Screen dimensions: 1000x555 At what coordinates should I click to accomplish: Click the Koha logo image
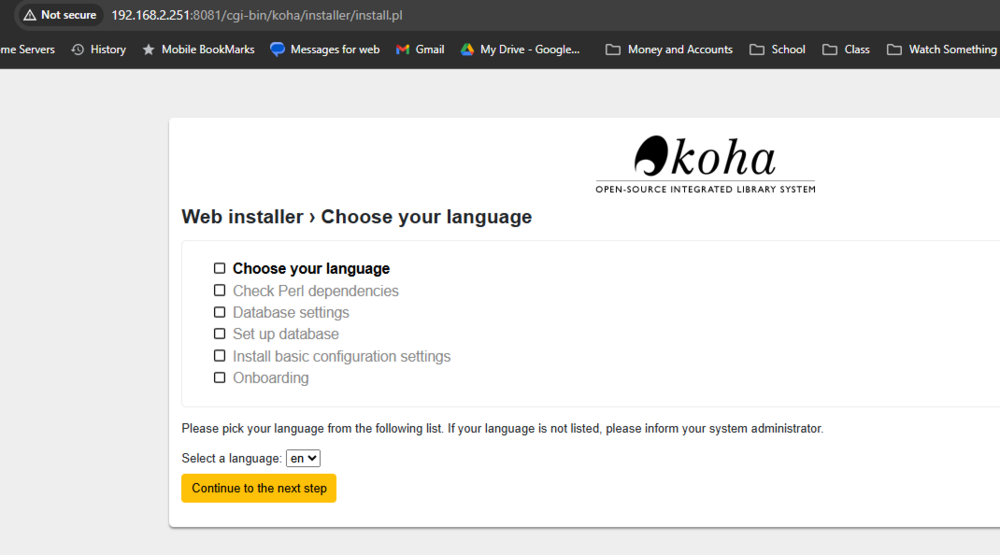[x=705, y=164]
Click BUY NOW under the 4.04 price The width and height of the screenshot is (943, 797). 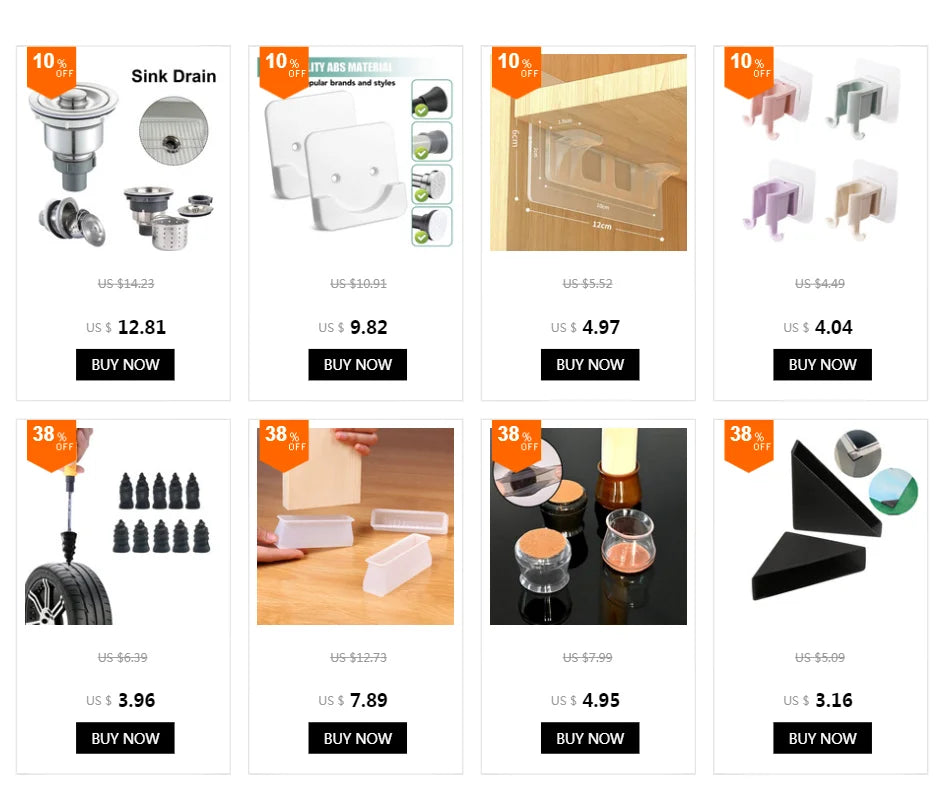[x=822, y=365]
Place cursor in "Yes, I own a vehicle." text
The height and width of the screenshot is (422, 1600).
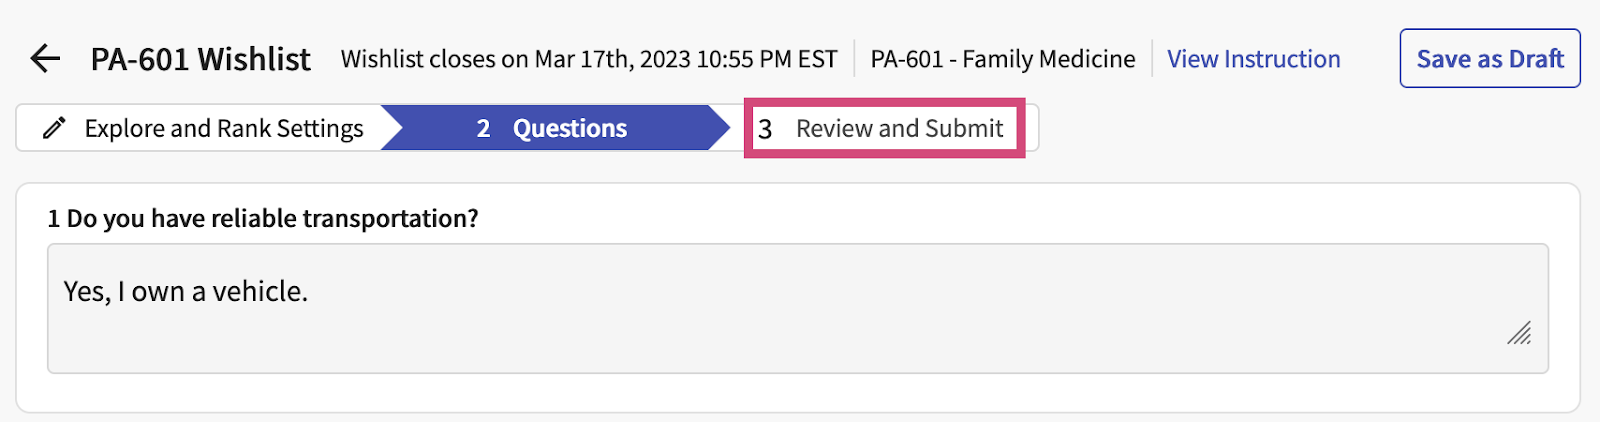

**********

◆ **Assignment**
Print each line from the one containing "Place cursor in" through the last line of the listing, both included, exactly and with no pictures.

◆ **Response to the exercise**
Place cursor in "Yes, I own a vehicle." text
The height and width of the screenshot is (422, 1600).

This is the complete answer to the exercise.